Stored data entries:
--------------------------------------------------
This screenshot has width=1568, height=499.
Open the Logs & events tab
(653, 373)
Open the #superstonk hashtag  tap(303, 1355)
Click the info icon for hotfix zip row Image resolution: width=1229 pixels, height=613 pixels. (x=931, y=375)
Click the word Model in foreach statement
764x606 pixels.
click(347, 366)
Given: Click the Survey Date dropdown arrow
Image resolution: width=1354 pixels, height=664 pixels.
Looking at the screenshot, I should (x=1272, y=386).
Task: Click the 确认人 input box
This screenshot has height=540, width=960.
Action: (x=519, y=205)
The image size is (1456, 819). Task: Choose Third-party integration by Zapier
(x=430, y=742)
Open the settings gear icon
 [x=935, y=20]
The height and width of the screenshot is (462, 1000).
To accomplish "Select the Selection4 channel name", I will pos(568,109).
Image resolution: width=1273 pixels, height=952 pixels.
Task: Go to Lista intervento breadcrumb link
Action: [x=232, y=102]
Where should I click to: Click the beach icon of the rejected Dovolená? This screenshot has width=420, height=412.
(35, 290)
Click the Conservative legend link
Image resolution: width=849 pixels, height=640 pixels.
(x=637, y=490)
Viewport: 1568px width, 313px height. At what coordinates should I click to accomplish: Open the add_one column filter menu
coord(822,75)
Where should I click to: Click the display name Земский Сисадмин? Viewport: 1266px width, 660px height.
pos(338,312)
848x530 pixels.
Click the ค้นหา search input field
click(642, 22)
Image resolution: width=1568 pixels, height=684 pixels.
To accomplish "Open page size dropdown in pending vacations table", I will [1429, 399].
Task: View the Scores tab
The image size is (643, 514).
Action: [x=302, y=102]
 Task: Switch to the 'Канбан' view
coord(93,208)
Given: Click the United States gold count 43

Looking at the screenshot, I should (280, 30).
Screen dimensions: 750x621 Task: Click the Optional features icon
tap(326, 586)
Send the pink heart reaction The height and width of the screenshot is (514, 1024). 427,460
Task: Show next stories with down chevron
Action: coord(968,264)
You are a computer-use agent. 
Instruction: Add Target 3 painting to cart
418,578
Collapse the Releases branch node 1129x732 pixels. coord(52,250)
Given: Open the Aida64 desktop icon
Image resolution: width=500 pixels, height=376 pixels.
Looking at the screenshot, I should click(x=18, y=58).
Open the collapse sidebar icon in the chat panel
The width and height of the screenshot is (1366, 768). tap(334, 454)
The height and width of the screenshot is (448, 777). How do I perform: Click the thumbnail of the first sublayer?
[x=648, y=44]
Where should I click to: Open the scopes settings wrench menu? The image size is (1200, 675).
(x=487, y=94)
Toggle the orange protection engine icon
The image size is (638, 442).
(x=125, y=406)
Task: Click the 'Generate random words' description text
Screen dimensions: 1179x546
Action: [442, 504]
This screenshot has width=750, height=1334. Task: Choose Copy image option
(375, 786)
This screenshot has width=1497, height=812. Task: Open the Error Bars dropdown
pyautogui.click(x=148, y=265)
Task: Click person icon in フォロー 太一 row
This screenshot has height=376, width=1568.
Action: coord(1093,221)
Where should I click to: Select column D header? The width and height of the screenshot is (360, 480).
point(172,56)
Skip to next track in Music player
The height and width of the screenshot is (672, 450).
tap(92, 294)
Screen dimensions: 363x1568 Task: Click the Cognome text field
--------------------------------------------------
_The problem_
Copy out all the entries exactly once more.

_Answer to this exercise_
This screenshot has width=1568, height=499.
Open the Logs & events tab
(653, 373)
Open the #superstonk hashtag  tap(303, 1355)
Click the info icon for hotfix zip row Image resolution: width=1229 pixels, height=613 pixels. (x=931, y=375)
Click the word Model in foreach statement
764x606 pixels.
click(347, 366)
Given: Click the Survey Date dropdown arrow
Image resolution: width=1354 pixels, height=664 pixels.
Looking at the screenshot, I should (x=1272, y=386).
Task: Click the 确认人 input box
This screenshot has height=540, width=960.
Action: (x=519, y=205)
The image size is (1456, 819). Task: Choose Third-party integration by Zapier
(x=430, y=742)
Open the settings gear icon
 [x=935, y=20]
The height and width of the screenshot is (462, 1000).
To accomplish "Select the Selection4 channel name", I will pos(568,109).
Image resolution: width=1273 pixels, height=952 pixels.
Task: Go to Lista intervento breadcrumb link
Action: [x=232, y=102]
Where should I click to: Click the beach icon of the rejected Dovolená? This screenshot has width=420, height=412.
(35, 290)
Click the Conservative legend link
Image resolution: width=849 pixels, height=640 pixels.
(x=637, y=490)
Viewport: 1568px width, 313px height. At what coordinates should I click to accomplish: Open the add_one column filter menu
coord(822,75)
Where should I click to: Click the display name Земский Сисадмин? Viewport: 1266px width, 660px height.
pos(338,312)
848x530 pixels.
Click the ค้นหา search input field
click(642, 22)
Image resolution: width=1568 pixels, height=684 pixels.
To accomplish "Open page size dropdown in pending vacations table", I will [1429, 399].
Task: View the Scores tab
The image size is (643, 514).
Action: [x=302, y=102]
 Task: Switch to the 'Канбан' view
coord(93,208)
Given: Click the United States gold count 43

Looking at the screenshot, I should (280, 30).
Screen dimensions: 750x621 Task: Click the Optional features icon
tap(326, 586)
Send the pink heart reaction The height and width of the screenshot is (514, 1024). 427,460
Task: Show next stories with down chevron
Action: coord(968,264)
You are a computer-use agent. 
Instruction: Add Target 3 painting to cart
418,578
Collapse the Releases branch node 1129x732 pixels. coord(52,250)
Given: Open the Aida64 desktop icon
Image resolution: width=500 pixels, height=376 pixels.
Looking at the screenshot, I should click(x=18, y=58).
Open the collapse sidebar icon in the chat panel
The width and height of the screenshot is (1366, 768). tap(334, 454)
The height and width of the screenshot is (448, 777). How do I perform: Click the thumbnail of the first sublayer?
[x=648, y=44]
Where should I click to: Open the scopes settings wrench menu? The image size is (1200, 675).
(x=487, y=94)
Toggle the orange protection engine icon
The image size is (638, 442).
(x=125, y=406)
Task: Click the 'Generate random words' description text
Screen dimensions: 1179x546
Action: [442, 504]
This screenshot has width=750, height=1334. Task: Choose Copy image option
(375, 786)
This screenshot has width=1497, height=812. Task: Open the Error Bars dropdown
pyautogui.click(x=148, y=265)
Task: Click person icon in フォロー 太一 row
This screenshot has height=376, width=1568.
Action: coord(1093,221)
Where should I click to: Select column D header? The width and height of the screenshot is (360, 480).
point(172,56)
Skip to next track in Music player
The height and width of the screenshot is (672, 450).
tap(92, 294)
Screen dimensions: 363x1568 Task: Click the Cognome text field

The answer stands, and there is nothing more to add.